Esta é uma das muitas histórias de quem viveu de perto o período da ditadura militar em Sergipe, o jornalista Luiz Eduardo Costa. Para ele, os censores eram pessoas sem instrução que não tinham nenhum conhecimento sobre o que realmente era contrário ao governo. Segundo ele, bastava um livro ter a capa vermelha ou o nome vermelho para ser apreendido.

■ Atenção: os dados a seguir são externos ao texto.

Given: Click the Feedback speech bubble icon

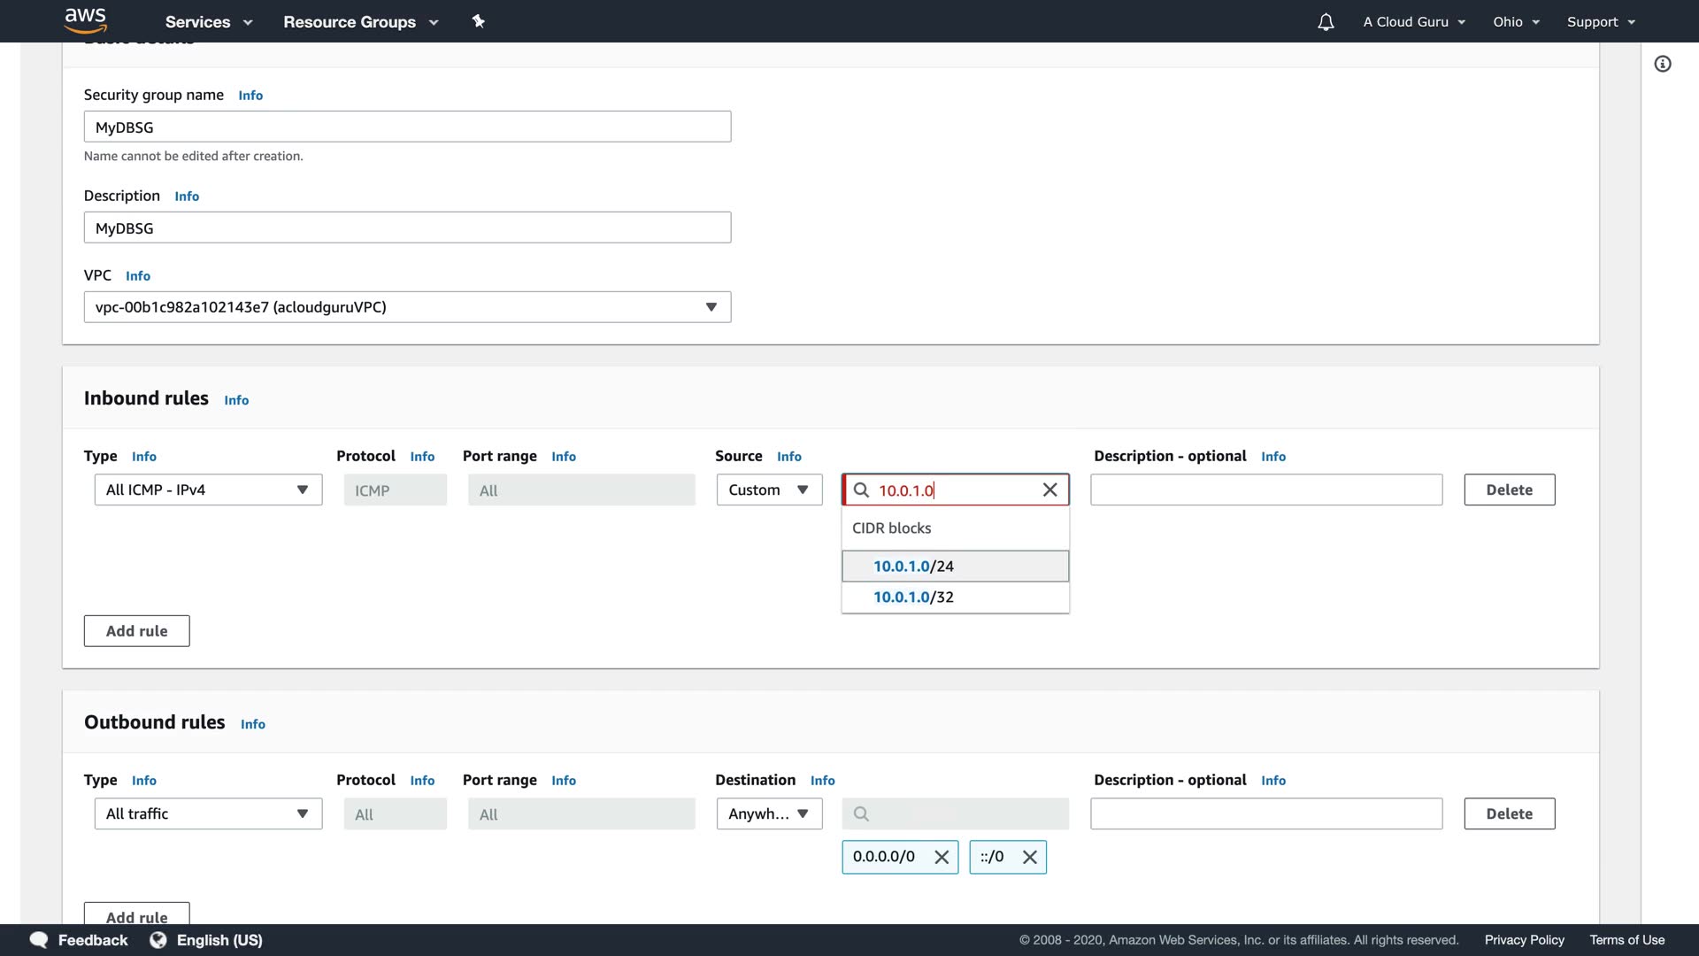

O jornalista contou que seus amigos e ele eram bastante atuantes e que viu muitos deles serem humilhados pelo governo militar, a exemplo de Wellington Mangueira e sua esposa Rosinha. “Fui editor do jornal Diário de Aracaju, e na época um jornalista escreveu uma matéria sobre oficiais que fizeram levantamentos no terreno de marinha. Só que ao ir para gráfica, a preposição foi trocada e saiu ‘da marinha’. Então o capitão dos portos em Sergipe, Eduardo Pessoa Fontes, ordenou que eu fosse preso. Recordo que os oficiais me levantaram da cama com metralhadoras. Passei um dia preso, até provar que aquilo havia sido um erro gráfico. Foi um constrangimento, uma agressão para mim e minha família que estava presente. Se eles quisessem ter me matado, eles me matariam e ficaria por isso mesmo”, narrou o jornalista.
Sobre o acervo
Administrado pelo Arquivo Nacional, com sede em no Rio de Janeiro e Coordenação Regional no Distrito Federal, o acervo de ditadura militar é constituído por 16.577.194 páginas de documentos textuais, além de 1.363 metros lineares de outros tipos de documentos (mapas e fotografias), 220 mil microfichas e 110 rolos de microfilmes.

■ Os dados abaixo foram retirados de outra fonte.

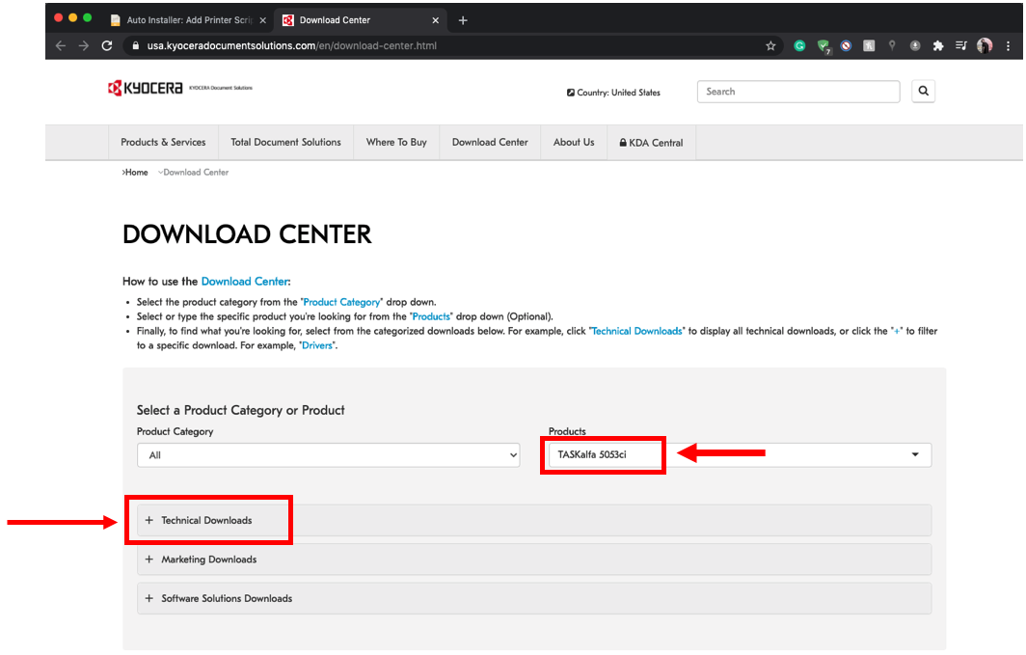Click in the site Search field
Viewport: 1026px width, 655px height.
797,92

Os documentos incluem informações oriundas de vários órgãos e entidades integrantes do Sistema Nacional de Informações e Contrainformações (SISNI), como por exemplo, os acervos do Serviço Nacional de Informações (SNI), do Conselho de Segurança Nacional (CSN), do Centro de Informações do Exterior (CIEX/Ministério das Relações Exteriores), da Comissão Geral de Investigações (CGI), do Centro de Informações da Aeronáutica (CISA), e por fim, da Divisão de Inteligência do Departamento de Polícia Federal.